(WHAT TO WORK ON)
Take the material below from its first line through the line containing "Task: Open the 'Москва' city dropdown" and, please, write those lines again exactly.
** Opening SOURCE MATERIAL block **
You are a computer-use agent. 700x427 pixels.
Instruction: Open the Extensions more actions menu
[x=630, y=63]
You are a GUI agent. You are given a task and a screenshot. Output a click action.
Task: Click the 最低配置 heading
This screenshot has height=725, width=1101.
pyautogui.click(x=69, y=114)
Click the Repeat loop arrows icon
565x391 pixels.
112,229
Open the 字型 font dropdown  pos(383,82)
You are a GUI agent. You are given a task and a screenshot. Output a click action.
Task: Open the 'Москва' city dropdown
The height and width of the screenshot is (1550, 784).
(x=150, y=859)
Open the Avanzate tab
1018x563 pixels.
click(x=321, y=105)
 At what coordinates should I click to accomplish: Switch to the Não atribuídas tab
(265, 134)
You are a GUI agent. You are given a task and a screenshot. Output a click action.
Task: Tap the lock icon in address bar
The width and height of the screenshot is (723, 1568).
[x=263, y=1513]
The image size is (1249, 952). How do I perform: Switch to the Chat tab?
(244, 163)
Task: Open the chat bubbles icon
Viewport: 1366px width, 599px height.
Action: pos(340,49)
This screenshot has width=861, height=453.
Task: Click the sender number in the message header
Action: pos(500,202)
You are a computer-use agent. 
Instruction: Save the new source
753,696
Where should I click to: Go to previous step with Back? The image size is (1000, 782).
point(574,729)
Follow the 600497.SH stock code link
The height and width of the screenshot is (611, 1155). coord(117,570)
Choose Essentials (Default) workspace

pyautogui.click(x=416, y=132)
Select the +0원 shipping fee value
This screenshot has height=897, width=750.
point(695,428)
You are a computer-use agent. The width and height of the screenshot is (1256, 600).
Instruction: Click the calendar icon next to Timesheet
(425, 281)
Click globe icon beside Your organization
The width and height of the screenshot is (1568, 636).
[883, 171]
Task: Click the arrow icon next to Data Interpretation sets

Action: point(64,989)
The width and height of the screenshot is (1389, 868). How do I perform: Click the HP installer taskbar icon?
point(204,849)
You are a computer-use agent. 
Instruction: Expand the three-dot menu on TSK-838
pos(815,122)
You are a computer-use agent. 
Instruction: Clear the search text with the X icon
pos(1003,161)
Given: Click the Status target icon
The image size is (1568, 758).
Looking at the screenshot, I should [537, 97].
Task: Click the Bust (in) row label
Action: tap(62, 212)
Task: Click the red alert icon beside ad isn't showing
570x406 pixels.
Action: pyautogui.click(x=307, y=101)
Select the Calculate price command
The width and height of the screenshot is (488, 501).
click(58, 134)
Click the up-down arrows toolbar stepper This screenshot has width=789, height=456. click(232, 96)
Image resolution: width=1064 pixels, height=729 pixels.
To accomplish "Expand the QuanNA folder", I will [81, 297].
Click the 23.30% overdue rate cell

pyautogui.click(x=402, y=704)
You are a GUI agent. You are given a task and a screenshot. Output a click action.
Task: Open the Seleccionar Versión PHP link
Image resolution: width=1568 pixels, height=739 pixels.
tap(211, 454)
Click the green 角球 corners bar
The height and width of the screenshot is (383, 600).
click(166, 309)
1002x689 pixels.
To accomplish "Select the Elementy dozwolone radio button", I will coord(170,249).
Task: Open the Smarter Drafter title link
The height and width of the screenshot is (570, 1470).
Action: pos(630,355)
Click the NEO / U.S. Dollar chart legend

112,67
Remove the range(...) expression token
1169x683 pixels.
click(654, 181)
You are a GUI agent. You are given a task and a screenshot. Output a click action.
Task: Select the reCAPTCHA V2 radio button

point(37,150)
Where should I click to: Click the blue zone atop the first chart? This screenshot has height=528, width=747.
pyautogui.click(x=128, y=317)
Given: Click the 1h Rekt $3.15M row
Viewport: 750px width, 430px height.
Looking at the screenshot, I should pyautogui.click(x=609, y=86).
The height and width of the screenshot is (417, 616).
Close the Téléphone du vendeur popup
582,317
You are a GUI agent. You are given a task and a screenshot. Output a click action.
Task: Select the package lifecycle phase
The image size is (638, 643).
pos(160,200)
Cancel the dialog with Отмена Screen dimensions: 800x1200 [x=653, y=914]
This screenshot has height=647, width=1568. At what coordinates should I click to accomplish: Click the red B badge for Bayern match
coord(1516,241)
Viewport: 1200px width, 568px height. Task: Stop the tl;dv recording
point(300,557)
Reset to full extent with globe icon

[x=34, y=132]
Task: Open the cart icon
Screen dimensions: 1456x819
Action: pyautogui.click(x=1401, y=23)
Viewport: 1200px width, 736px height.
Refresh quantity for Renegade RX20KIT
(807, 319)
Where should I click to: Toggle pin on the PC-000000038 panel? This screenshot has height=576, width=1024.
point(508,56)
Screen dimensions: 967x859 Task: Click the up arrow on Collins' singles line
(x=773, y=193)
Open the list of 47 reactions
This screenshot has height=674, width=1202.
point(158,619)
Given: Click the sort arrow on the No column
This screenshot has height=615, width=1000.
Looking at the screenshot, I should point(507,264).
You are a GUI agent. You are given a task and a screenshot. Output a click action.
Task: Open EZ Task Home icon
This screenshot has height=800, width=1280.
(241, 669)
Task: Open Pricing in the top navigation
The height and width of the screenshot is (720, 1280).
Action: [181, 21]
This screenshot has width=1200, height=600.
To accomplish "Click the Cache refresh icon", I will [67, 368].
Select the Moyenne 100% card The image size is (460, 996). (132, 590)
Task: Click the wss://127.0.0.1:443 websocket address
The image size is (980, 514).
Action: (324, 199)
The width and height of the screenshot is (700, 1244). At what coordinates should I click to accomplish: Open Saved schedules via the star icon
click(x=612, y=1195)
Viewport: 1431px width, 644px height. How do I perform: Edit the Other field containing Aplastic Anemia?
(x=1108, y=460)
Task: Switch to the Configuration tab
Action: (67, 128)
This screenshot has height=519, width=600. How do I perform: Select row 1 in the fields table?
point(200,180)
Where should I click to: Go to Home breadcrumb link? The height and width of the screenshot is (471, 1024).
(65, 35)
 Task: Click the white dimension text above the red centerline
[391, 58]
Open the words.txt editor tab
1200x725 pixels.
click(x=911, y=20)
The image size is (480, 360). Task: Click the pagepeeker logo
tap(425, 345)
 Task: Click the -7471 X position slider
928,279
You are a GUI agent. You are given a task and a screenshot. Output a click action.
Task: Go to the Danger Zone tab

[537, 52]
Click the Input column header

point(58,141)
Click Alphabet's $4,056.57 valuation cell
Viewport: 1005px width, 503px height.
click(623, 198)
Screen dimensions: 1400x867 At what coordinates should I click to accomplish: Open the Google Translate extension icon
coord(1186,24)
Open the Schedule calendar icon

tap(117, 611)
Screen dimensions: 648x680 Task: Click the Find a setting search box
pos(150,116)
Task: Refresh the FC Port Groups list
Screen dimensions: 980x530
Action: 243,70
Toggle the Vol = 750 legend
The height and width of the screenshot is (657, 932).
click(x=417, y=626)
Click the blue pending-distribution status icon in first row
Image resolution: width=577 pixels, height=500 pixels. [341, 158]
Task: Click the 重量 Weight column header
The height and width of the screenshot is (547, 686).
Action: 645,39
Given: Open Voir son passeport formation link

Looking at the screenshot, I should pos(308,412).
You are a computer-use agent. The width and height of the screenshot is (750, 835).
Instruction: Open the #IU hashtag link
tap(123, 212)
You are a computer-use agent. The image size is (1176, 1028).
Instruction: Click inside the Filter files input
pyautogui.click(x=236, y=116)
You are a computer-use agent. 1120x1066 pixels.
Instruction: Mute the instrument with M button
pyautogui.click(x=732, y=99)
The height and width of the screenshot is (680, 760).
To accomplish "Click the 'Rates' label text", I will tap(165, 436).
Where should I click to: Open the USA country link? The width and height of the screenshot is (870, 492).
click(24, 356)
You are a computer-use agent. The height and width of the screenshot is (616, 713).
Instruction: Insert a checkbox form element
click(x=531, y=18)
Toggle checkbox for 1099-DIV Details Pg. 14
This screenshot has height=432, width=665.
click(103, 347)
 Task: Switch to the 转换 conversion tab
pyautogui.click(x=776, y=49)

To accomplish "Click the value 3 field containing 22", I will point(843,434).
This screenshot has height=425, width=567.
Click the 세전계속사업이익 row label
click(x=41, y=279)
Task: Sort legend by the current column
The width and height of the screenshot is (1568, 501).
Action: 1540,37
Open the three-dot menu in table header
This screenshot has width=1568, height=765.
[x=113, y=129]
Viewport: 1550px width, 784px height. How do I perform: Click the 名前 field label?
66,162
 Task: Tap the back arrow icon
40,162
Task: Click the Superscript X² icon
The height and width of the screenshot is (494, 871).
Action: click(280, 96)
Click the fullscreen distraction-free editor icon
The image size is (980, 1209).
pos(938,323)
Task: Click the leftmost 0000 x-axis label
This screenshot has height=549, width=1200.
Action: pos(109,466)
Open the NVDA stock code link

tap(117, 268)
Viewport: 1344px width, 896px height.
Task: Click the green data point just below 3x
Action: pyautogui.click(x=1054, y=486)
** Closing SOURCE MATERIAL block **
(TASK RESULT)
You are a computer-use agent. 700x427 pixels.
Instruction: Open the Extensions more actions menu
[x=630, y=63]
You are a GUI agent. You are given a task and a screenshot. Output a click action.
Task: Click the 最低配置 heading
This screenshot has height=725, width=1101.
pyautogui.click(x=69, y=114)
Click the Repeat loop arrows icon
565x391 pixels.
112,229
Open the 字型 font dropdown  pos(383,82)
You are a GUI agent. You are given a task and a screenshot. Output a click action.
Task: Open the 'Москва' city dropdown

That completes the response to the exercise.